Unusual, extraordinary, difficult and complicated cases may force Standard Bank to approach the High Court as a court of first instance [Koch v Realty Corporation of SA 1918 TPD 356 at 359; Roestoff and Coetzee supra]. The papers do not show that any of the matters is such a case.
[16] Standard Bank had a choice to determine out of which court to sue, as dominus litis in the event of its debtor’s breach. As in these matters, Standard Bank understood that there would be instances where more than one court had jurisdiction. It made its election as part of the terms of the agreement, exercising its freedom of choice. The defendants entered into the agreements, amongst others informed by the term, with its benefits as to costs and accessibility. The parties agreed to protect the defendant against the unnecessary use of the more expensive forum, that is, the hardship of being subjected to unnecessary and expensive proceedings often far out of town. The parties did not by an express choice of forum evade any mandatory provision of the law. There is no public policy to the contrary. The clause was not exculpatory and did not provide the defendant with any advantage to which in law they would not be entitled. It did not deny Standard Bank of its day in court, including in the High Court if the need arose. It did not present any grave difficulty and inconvenience for Standard Bank, the defendants or the courts. The agreement should be conclusive and enforceable.

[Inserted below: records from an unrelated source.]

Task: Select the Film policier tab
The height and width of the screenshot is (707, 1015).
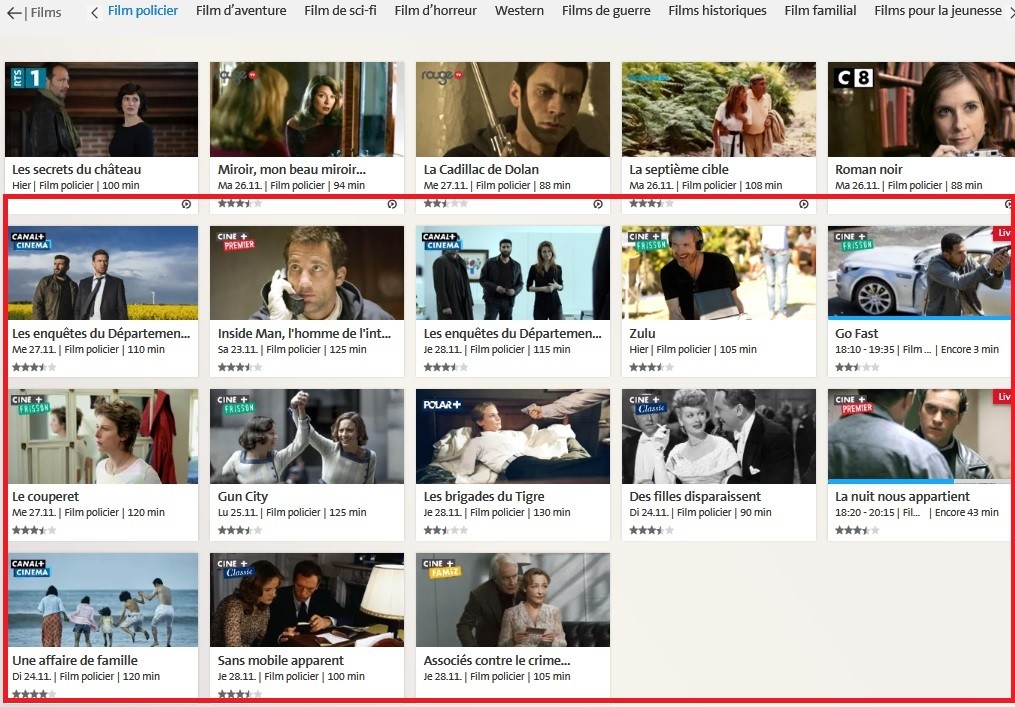Action: point(143,11)
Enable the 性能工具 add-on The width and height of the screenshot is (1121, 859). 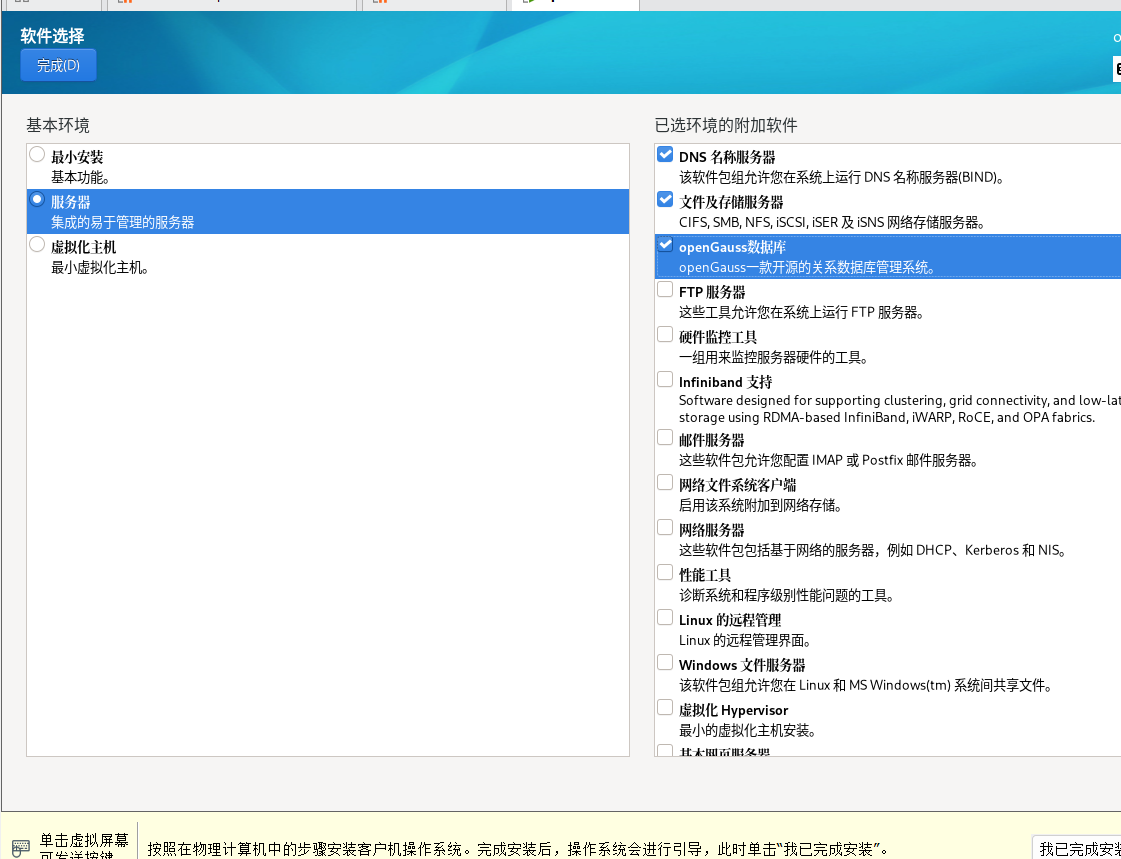665,571
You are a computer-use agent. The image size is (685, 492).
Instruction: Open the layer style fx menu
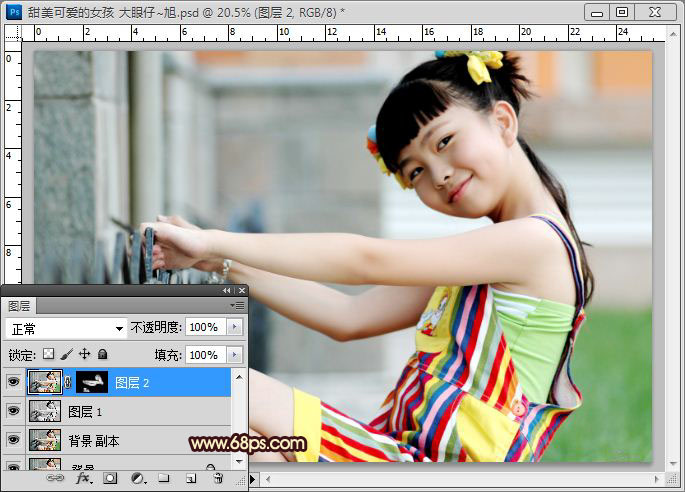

[17] The derogation of a choice of forum is not explained by Standard Bank in the papers. Standard Bank issued papers in the High Court in violation of an agreement between the parties. There was no reason why Standard Bank should not be held to its bargain. In my view, it is the fair and right thing to do. There was no reason why enforcement of this term of the agreement would be inequitable and unjust. It will not be in the interest of justice that an indigent defendant be hauled to the High Court when the matter can be resolved by the Magistrates court, in circumstances where parties have specifically agreed that such matters should start in the Magistrates’ Courts.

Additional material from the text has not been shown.